Quatre recommandations pratiques à mettre en œuvre dès maintenant

  • Si vous êtes locataire, formalisez toute demande de mensualisation par écrit et conservez la preuve de réception.
  • Pour une vente, vérifiez et joignez les documents relatifs aux dépôts et garanties afin d’éviter des contestations après mutation.
  • Bailleurs, adaptez vos contrats et clauses d’indexation en prévoyant des mécanismes clairs de « tunnel » pour limiter les variations injustifiées.
  • En cas de doute sur la qualification d’un local (commercial vs bureaux), consultez rapidement un professionnel pour réduire le risque de notification erronée du droit de préemption.

FAQ

À qui s’applique le droit de préemption du preneur à bail commercial ?

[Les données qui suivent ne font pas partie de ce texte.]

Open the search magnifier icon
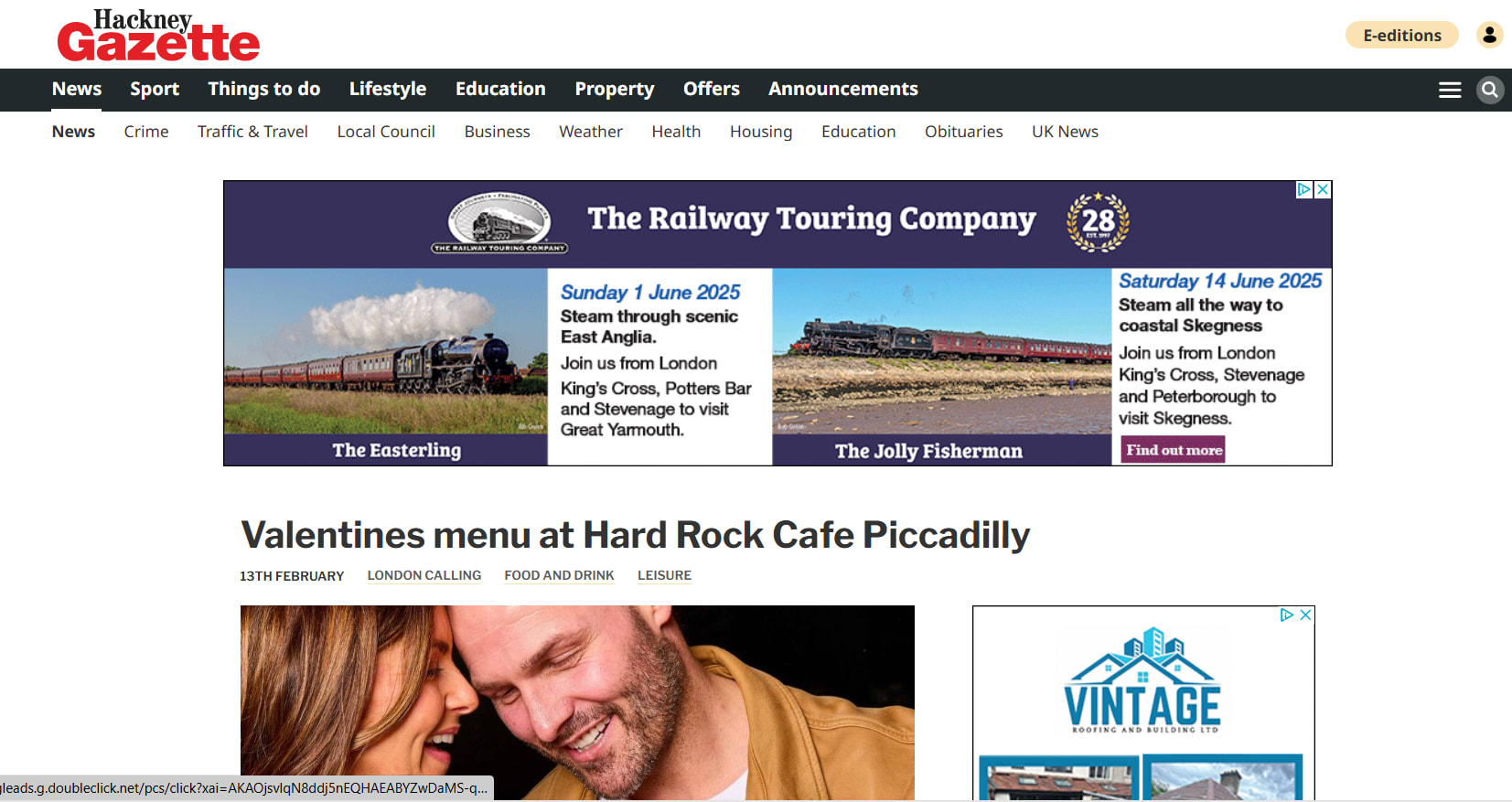The width and height of the screenshot is (1512, 802). coord(1490,90)
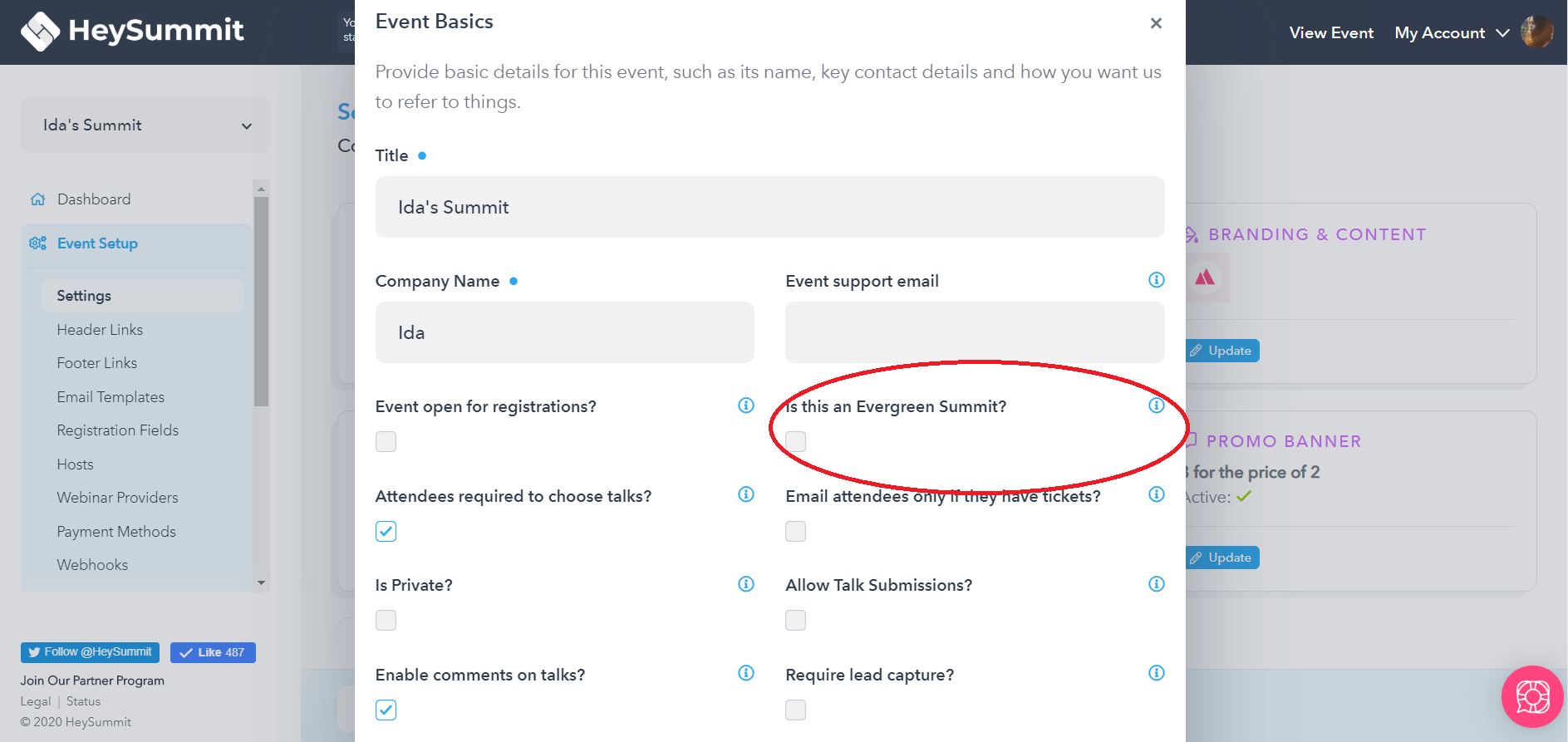Click into the Event support email field
Screen dimensions: 1568x742
coord(975,332)
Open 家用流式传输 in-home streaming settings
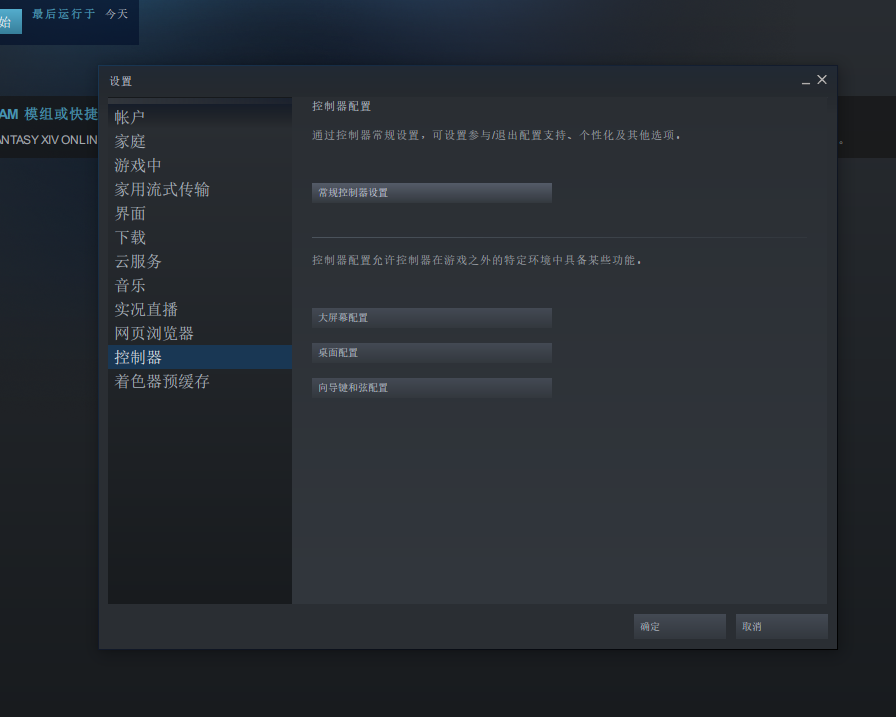The width and height of the screenshot is (896, 717). pyautogui.click(x=161, y=189)
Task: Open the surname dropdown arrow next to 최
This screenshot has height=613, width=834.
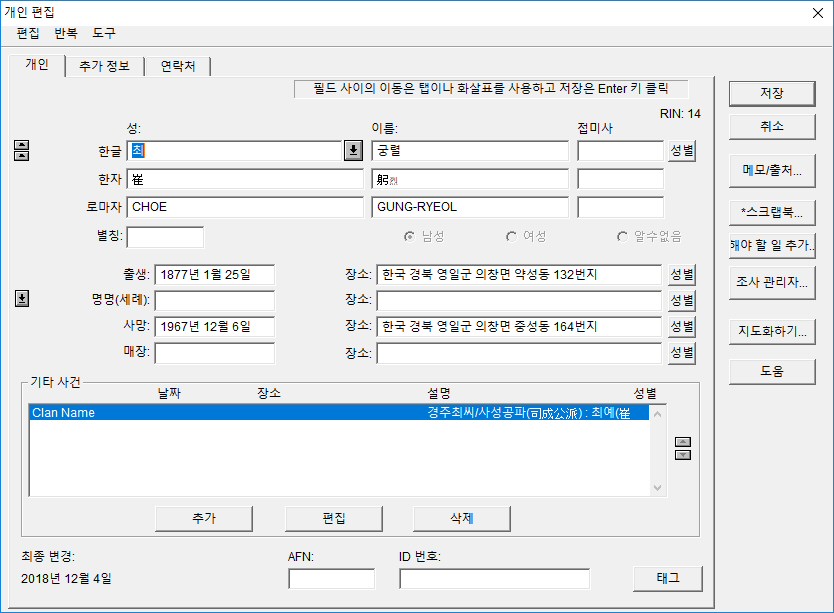Action: (x=353, y=151)
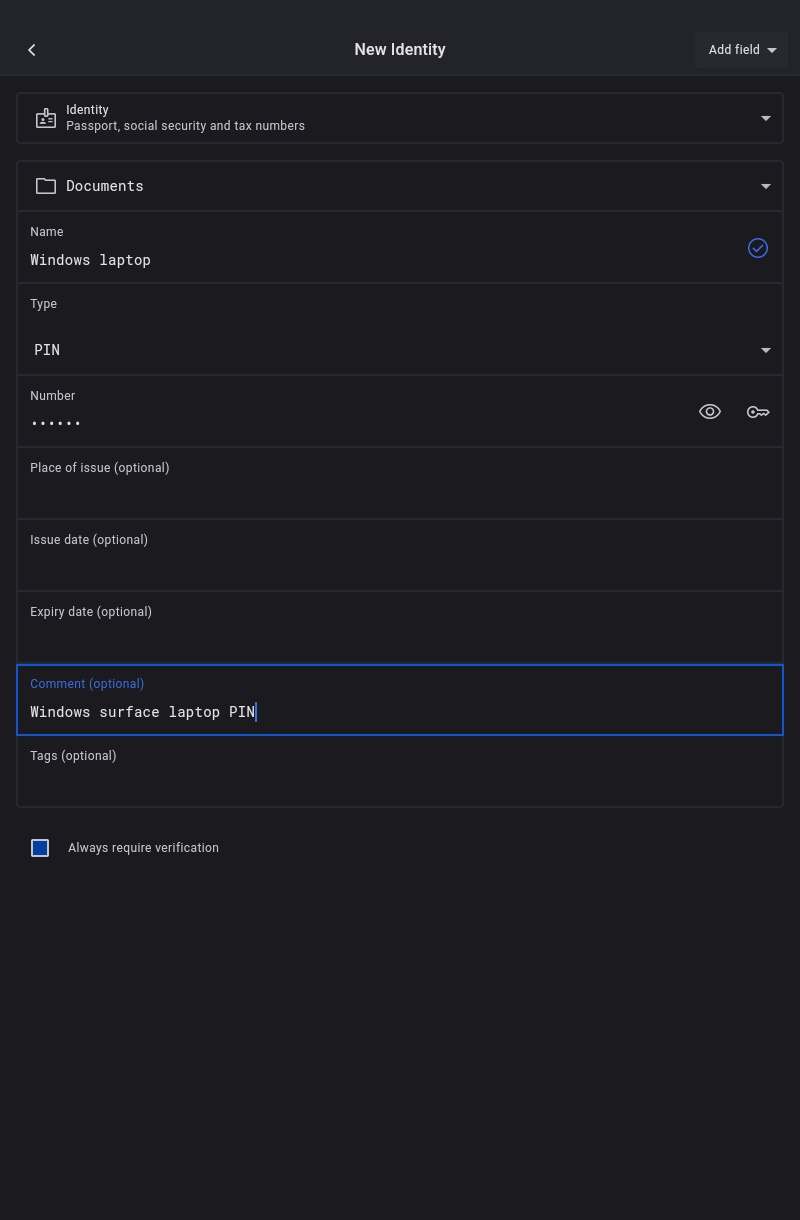
Task: Click the Documents folder icon
Action: (x=46, y=186)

Il s’applique aux locaux destinés principalement à une activité de commerce de détail ou de gros, ou à des prestations de services à caractère commercial ou artisanal, y compris les réserves et emplacements attenants. Les locaux à usage exclusif de bureaux et les entrepôts en sont exclus.

Comment demander la mensualisation du paiement du loyer ?

La loi confère au locataire le droit d’exiger un paiement mensuel lorsque le bail relève des activités visées. Le texte ne précise pas la forme de la demande ; il est donc recommandé d’adresser une demande écrite avec accusé de réception pour constituer une preuve en cas de désaccord.

Quel est le plafond du dépôt de garantie pour les baux commerciaux concernés ?

Pour les baux portant sur des locaux destinés au commerce de détail, de gros, ou à des services commerciaux ou artisanaux, le dépôt de garantie est plafonné à trois mois de loyer. Ce plafond ne couvre pas tous les baux soumis au statut, certains locataires restent donc exclus.

Que se passe-t-il du dépôt de garantie lors de la vente du local après le 26 août 2026 ?

La dette de restitution du dépôt devient attachée à l’immeuble et se transmet au nouvel acquéreur. Le vendeur doit remettre les documents afférents et procéder aux mainlevées des garanties éventuelles ; à défaut, il reste responsable de certaines formalités vis-à-vis du locataire.